When a repeatable job finishes, it does not vanish. Its plan file stays on disk, and the job can be re-activated later — manually, or automatically on a repeating interval when the seed agent compacts and scans for due jobs. On re-activation the cycle counter resets to zero and the run starts fresh, but the plan file survives, and so does one quieter record: the job’s extension_contexts — the running log of every time a past run had to add a cycle because the declared plan came up short. ^ⓘ

That automatic re-activation is built, and it is worth being precise about how it works — because the answer is deliberately small. While the seed agent is working, there is no separate scheduler. It already compacts its own context on a rhythm; the design couples a scan to that same moment. Every time the agent self-compacts, it walks its completed jobs and, for each one whose repeating interval has elapsed since it last finished, flips exactly that job back to life — one atomic re-activation per due job, no batch command. The flip resets what a fresh run needs reset (the cycle counter, the approval flag, the per-run extension counter) and preserves what carries the job’s identity forward (the plan file, the extension history, any plugin-edit approval the job earned). While the seed agent is working, its own rhythm is the schedule. ^ⓘ

There is one deliberate exception, and it lives at the other edge of the seed agent’s life. When no active or pending work remains and the seed goes fully idle, the working rhythm is gone — there is nothing left to ride a scan on. So the stop boundary launches a separate mechanism to carry reactivation while the seed is stopped: a small, single-instance timer-daemon that watches the same completed jobs and wakes the seed when one comes due. It is the one place the architecture admits a timer, by design — a stopped seed has no rhythm of its own, so the quiescent phase gets one.

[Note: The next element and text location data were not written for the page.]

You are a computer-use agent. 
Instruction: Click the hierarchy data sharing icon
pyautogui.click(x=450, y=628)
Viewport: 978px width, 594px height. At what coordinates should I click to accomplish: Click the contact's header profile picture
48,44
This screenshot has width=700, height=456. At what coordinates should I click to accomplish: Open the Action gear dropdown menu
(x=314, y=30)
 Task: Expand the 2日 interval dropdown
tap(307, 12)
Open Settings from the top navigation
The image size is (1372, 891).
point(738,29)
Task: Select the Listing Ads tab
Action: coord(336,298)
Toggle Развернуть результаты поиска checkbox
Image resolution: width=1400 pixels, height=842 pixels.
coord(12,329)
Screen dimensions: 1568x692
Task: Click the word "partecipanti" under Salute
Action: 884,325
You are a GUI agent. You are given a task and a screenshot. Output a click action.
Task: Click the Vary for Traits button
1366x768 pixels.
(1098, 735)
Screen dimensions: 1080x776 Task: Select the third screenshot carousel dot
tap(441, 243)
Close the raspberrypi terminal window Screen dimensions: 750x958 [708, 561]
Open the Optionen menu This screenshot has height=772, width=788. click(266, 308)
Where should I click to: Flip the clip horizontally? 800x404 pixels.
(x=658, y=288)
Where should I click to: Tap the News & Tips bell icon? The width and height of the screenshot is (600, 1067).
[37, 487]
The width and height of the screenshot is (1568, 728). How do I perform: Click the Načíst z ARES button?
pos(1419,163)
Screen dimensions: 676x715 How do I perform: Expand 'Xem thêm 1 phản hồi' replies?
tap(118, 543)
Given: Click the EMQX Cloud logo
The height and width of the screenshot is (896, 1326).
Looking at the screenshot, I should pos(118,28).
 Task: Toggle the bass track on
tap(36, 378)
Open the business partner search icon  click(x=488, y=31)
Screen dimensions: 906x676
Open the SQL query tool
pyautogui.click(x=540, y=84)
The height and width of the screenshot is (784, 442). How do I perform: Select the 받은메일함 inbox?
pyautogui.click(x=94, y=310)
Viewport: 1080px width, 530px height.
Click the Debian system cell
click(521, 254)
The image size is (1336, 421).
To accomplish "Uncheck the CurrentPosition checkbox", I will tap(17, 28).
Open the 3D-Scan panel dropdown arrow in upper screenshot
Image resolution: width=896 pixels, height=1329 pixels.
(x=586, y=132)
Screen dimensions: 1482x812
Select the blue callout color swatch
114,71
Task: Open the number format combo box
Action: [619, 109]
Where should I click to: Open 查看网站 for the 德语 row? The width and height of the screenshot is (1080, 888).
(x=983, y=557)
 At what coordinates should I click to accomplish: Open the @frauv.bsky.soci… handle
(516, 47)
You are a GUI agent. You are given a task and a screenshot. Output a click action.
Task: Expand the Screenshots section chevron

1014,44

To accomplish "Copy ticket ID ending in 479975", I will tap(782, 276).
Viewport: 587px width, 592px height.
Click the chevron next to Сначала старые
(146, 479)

When the daemon finds due jobs, it reactivates every one of them to pending, equally — no priority, no urgency ranking. Then it does exactly as much as the situation requires, and no more. If a single job came due, there is no decision to make about what to work on next, so the daemon activates and focuses that job itself and wakes the seed straight into it. If several came due, the choice of what to work first belongs to the seed, not the daemon — so the daemon leaves them all pending and just wakes the seed to survey and choose.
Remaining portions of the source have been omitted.